◆ **TASK INPUTS**
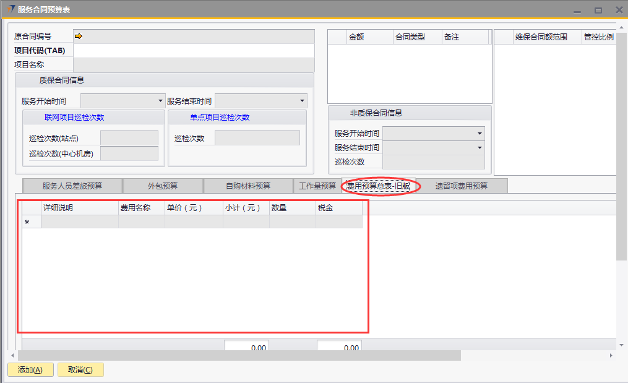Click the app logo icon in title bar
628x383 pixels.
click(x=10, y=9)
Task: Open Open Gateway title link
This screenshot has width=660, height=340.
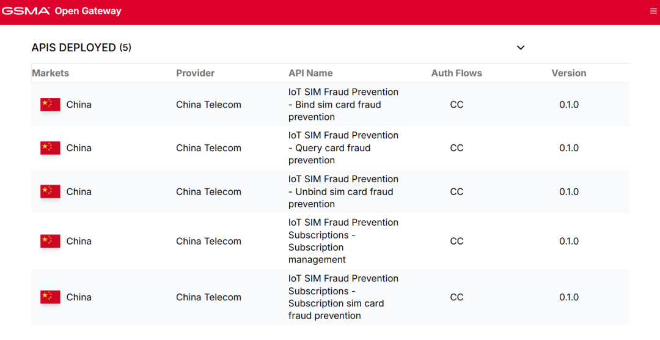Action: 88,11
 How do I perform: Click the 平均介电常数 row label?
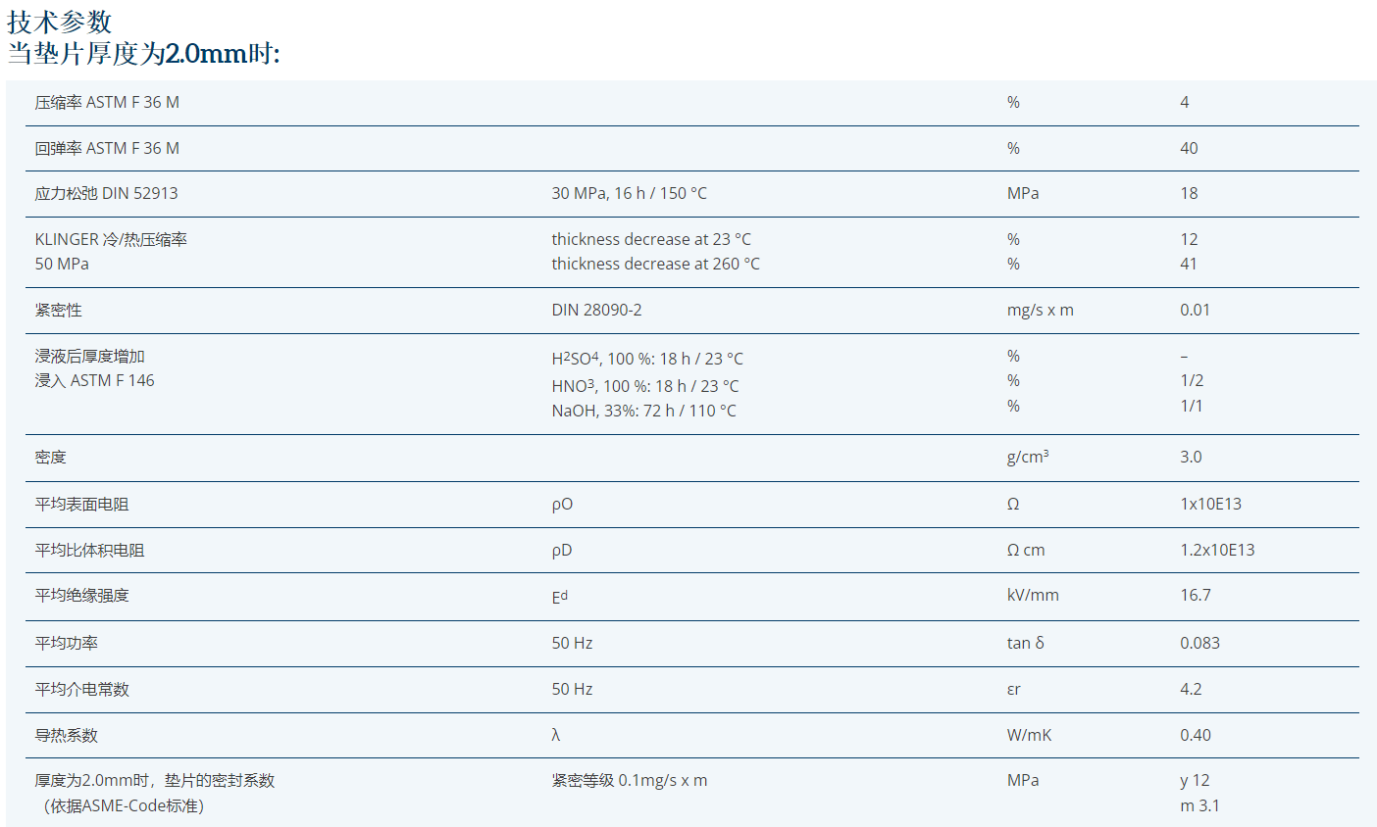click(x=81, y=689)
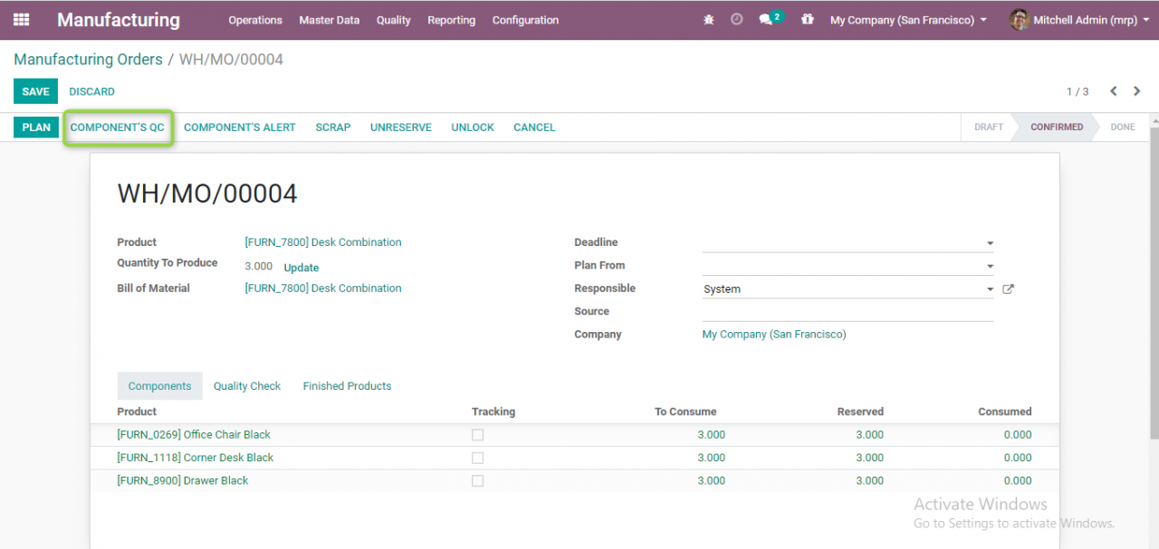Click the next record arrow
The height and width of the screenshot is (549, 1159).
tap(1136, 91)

---

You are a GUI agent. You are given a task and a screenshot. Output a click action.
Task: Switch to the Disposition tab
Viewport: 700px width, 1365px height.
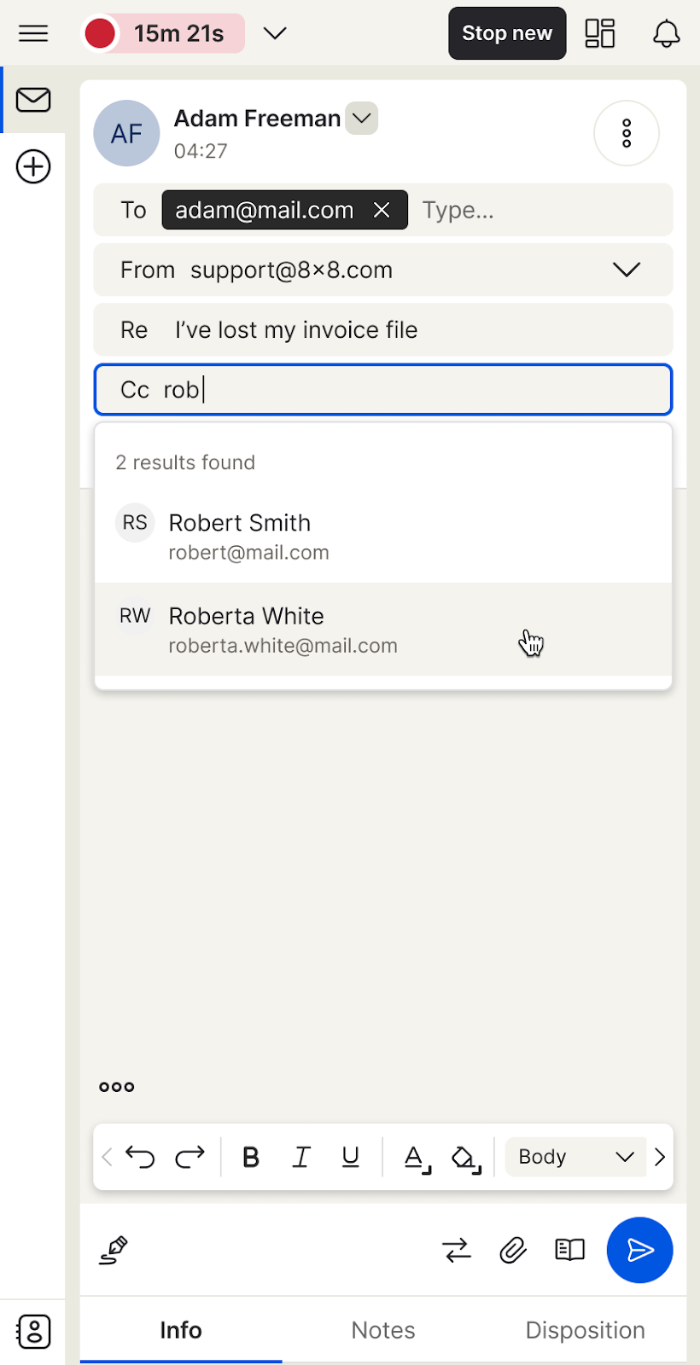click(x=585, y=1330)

◆ **DIRECTIONS**
Starting with the line that contains "You are a GUI" and going on through the line that contains "click(x=585, y=1330)", write those records out again, requests included, and multiply every coordinate in the answers by 2.25, rounding to whole numbers with halves going up. Leave the pictures out of your answer.

◆ **TASK RESULT**
You are a GUI agent. You are given a task and a screenshot. Output a click action.
Task: Switch to the Disposition tab
Viewport: 700px width, 1365px height.
click(x=1316, y=2993)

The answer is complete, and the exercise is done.